**Problem details**. Only one stretch of the listing below is wanted. Give it again exactly, from the line with "You are a computer-use agent. The image size is (1400, 859)." through the line with "Task: Open Frequently asked questions".

**Records**.
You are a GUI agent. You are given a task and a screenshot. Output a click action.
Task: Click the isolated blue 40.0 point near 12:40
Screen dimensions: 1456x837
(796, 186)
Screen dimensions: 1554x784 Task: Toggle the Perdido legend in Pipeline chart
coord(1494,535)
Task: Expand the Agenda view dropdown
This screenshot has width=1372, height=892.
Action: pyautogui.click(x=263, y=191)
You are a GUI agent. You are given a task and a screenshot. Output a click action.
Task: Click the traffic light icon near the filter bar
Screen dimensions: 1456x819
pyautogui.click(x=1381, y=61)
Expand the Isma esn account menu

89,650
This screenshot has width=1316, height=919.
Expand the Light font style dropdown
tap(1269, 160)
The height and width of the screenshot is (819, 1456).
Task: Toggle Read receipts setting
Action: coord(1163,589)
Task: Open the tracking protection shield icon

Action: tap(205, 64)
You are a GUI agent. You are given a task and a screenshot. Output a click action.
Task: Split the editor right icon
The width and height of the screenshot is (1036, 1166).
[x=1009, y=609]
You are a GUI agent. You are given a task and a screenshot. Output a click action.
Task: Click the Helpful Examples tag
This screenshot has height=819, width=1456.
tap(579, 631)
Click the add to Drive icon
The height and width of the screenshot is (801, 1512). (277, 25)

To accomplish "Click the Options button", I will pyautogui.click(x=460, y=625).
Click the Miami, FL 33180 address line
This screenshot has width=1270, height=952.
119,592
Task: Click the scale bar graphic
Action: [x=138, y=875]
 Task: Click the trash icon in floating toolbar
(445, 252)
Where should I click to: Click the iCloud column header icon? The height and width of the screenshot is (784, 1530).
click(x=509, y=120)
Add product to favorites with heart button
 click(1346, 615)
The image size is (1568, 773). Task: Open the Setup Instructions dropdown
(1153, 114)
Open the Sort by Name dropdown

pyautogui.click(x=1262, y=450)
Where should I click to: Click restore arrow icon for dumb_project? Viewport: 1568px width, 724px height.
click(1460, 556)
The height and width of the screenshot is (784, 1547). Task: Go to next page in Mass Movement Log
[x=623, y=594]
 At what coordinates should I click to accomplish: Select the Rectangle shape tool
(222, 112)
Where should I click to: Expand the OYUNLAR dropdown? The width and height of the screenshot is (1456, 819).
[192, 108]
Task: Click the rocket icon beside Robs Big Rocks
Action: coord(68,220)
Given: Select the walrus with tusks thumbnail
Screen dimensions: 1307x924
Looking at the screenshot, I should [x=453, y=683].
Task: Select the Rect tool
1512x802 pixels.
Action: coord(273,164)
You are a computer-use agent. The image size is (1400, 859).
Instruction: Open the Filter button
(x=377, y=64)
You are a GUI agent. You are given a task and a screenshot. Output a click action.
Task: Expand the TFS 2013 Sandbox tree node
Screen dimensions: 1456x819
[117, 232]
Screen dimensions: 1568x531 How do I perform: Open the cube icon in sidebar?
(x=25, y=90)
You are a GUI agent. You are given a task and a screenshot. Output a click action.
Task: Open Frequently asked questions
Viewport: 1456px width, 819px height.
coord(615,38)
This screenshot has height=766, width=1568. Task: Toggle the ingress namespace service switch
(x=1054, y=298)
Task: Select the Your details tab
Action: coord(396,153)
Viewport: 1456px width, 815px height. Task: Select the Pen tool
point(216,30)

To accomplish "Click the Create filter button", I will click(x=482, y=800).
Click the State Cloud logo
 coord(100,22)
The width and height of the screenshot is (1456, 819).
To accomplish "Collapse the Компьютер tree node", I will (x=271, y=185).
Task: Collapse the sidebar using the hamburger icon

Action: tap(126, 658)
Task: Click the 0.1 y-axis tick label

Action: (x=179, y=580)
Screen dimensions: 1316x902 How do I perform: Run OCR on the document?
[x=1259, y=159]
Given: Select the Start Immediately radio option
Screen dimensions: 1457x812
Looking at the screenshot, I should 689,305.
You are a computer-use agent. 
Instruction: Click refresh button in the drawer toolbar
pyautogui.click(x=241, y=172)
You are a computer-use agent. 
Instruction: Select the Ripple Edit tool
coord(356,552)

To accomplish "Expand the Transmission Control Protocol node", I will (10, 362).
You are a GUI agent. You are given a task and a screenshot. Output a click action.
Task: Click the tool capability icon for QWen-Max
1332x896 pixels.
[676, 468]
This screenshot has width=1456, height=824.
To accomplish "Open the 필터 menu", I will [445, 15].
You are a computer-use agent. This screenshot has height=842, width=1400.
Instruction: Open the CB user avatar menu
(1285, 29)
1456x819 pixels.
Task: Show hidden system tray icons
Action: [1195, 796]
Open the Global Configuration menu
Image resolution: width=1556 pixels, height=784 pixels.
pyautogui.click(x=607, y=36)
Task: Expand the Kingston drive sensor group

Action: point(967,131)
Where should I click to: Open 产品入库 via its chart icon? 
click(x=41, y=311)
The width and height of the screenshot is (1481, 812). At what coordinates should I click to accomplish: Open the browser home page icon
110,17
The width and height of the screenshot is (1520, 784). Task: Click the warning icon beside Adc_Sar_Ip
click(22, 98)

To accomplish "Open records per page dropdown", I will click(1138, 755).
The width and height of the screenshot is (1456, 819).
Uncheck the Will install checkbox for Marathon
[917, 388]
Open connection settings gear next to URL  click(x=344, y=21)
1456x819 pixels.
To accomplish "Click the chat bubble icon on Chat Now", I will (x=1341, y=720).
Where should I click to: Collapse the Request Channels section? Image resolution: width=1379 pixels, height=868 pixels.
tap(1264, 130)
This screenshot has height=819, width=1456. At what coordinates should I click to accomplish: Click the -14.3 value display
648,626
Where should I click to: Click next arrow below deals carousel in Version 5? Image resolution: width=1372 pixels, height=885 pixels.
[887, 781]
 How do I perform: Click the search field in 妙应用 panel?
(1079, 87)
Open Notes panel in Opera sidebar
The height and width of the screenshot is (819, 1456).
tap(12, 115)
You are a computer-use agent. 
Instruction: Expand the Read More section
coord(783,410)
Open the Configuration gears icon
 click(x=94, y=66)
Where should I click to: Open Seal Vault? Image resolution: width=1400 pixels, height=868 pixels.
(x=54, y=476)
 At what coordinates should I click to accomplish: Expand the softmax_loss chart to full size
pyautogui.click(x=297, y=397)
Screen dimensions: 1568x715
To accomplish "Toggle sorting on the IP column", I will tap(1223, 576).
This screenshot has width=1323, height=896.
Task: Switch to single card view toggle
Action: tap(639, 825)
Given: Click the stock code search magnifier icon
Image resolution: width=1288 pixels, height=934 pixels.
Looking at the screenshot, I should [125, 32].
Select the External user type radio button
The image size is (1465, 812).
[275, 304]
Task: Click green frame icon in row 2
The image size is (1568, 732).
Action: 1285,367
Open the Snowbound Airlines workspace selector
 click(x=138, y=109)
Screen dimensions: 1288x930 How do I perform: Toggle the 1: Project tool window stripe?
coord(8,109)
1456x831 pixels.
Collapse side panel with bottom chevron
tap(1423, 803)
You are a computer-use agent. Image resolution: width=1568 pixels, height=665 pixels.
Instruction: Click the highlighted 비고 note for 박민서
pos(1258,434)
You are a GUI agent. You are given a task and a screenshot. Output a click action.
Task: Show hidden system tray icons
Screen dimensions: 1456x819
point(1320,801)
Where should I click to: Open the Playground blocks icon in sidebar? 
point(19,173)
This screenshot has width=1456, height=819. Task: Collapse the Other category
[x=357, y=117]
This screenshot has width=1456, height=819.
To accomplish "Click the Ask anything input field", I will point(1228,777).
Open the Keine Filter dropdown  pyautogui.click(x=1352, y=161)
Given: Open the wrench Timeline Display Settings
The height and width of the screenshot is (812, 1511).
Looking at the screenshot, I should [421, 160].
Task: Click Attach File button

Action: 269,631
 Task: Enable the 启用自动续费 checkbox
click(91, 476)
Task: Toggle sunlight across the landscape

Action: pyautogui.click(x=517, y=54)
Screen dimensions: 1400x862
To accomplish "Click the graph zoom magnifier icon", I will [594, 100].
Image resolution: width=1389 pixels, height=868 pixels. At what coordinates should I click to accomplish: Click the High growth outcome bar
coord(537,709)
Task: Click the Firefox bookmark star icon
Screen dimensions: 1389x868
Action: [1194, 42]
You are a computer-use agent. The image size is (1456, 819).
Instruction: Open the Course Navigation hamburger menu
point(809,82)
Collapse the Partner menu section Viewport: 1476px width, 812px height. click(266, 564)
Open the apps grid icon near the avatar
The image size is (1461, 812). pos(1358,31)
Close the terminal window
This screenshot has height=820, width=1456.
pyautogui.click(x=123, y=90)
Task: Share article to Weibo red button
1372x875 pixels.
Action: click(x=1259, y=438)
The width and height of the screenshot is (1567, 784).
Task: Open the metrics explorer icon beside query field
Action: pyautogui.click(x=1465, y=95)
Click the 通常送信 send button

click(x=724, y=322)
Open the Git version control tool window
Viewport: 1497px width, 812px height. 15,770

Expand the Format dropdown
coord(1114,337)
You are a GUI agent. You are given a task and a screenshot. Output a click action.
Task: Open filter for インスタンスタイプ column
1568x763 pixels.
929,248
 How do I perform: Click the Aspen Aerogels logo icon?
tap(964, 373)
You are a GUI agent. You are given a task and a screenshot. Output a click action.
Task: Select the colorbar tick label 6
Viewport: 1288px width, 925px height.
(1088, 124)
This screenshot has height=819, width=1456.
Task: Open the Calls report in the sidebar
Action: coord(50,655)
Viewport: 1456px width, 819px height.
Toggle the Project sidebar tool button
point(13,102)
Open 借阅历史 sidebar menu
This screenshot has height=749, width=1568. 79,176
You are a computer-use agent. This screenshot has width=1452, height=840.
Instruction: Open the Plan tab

**Response to this exercise**.
You are a computer-use agent. The image size is (1400, 859).
Instruction: Open the Filter button
(x=377, y=64)
You are a GUI agent. You are given a task and a screenshot. Output a click action.
Task: Expand the TFS 2013 Sandbox tree node
Screen dimensions: 1456x819
[117, 232]
Screen dimensions: 1568x531 How do I perform: Open the cube icon in sidebar?
(x=25, y=90)
You are a GUI agent. You are given a task and a screenshot. Output a click action.
Task: Open Frequently asked questions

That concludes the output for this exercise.